Énoncé ▸ Traduisez en anglais cette phrase du texte sur les excuses : « S'excuser appartient au domaine de la responsabilité, indépendamment des sentiments que l'on ressent. »

Texte fourni ▸

+ + + +

Même avec des erreurs qui prêtent à plus de conséquences qu’un repas d’avion, la plupart des gens veulent entendre quelqu’un endosser la responsabilité de l’erreur et présenter des excuses sincères.
L’an dernier, une certaine Lauren a tweeté le message suivant :
Je viens de lire quelque chose sur l’idée de remplacer « Je suis désolé » par « Merci. » Alors, au lieu de dire : « Désolé, je suis en retard », dites plutôt « Merci de m’avoir attendu. » Remplacer la négativité par la positivité et la gratitude brise le cycle du « Je suis désolé. » Puissant message.
Ce tweet est devenu viral avec près de 800 000 personnes qui cliqué sur « Like » et 230 000 qui l’ont retweeté. Il a certes fait grand bruit, mais ce n’est pas nécessairement un bon signe. Contrairement aux apparences, assumer ses responsabilités et s’excuser ne relèvent pas du domaine de la positivité et de la négativité. Il n’est pas question d’éviter de se sentir mal. S’excuser appartient au domaine de la responsabilité, indépendamment des sentiments que l’on ressent.
Le Choul’han Aroukh (606:1) explique si nous avons blessé quelqu’un, en action ou en parole, nous devons assumer la responsabilité et nous excuser. Si nous ne sommes pas pardonnés au départ, nous devons revenir à la charge une seconde et même une troisième fois, peu importe si cela nous donne un sentiment négatif, et demander pardon à plusieurs reprises. Cette règle s’applique toute l’année et à toute personne que nous avons offensée, intentionnellement ou accidentellement.
Une recherche publiée dans le Journal of Negotiation and Conflict Management du mois de mai 2016 relève qu’il faut six éléments pour former des excuses efficaces, mais l’élément le plus important est une reconnaissance de responsabilité. « Merci d’avoir attendu » n’est pas du même niveau que : « Je suis désolé d’avoir tardé et de t’avoir fait attendre. »

+ + + +

(Entrées enregistrées)
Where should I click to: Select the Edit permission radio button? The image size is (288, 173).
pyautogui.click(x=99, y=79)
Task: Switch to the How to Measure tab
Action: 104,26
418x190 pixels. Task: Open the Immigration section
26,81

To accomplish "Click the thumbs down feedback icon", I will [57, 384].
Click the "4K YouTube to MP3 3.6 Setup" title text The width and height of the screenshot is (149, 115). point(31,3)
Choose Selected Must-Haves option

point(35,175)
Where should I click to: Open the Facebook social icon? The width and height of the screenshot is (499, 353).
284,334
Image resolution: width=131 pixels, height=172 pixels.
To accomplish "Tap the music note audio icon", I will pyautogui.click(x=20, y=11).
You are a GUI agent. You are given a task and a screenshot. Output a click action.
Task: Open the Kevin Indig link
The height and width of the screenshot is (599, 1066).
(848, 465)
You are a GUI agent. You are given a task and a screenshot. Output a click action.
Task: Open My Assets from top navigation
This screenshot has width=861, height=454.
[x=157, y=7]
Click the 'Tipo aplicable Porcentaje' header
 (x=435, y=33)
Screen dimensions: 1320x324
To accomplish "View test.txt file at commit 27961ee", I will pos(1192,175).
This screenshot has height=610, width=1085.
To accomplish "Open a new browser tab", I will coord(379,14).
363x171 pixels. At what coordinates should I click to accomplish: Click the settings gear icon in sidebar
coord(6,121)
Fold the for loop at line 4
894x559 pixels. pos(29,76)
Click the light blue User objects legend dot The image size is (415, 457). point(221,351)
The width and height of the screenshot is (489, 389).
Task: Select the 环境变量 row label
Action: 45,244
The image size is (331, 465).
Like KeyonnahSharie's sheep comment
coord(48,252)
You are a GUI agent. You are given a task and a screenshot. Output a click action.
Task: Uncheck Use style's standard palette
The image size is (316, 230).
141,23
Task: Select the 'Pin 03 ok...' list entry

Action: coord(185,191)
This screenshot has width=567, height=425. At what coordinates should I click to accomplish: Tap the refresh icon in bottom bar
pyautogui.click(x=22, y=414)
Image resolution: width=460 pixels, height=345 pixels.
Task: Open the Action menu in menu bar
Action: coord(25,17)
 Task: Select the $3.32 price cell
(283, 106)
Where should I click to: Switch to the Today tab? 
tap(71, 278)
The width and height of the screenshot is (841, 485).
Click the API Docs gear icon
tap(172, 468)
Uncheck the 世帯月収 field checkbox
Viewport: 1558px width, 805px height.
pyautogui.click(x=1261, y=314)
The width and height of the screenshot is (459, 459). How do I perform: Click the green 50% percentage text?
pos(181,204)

+ + + +

Réponse finale ▸ Apologizing belongs to the realm of responsibility, regardless of the feelings one experiences.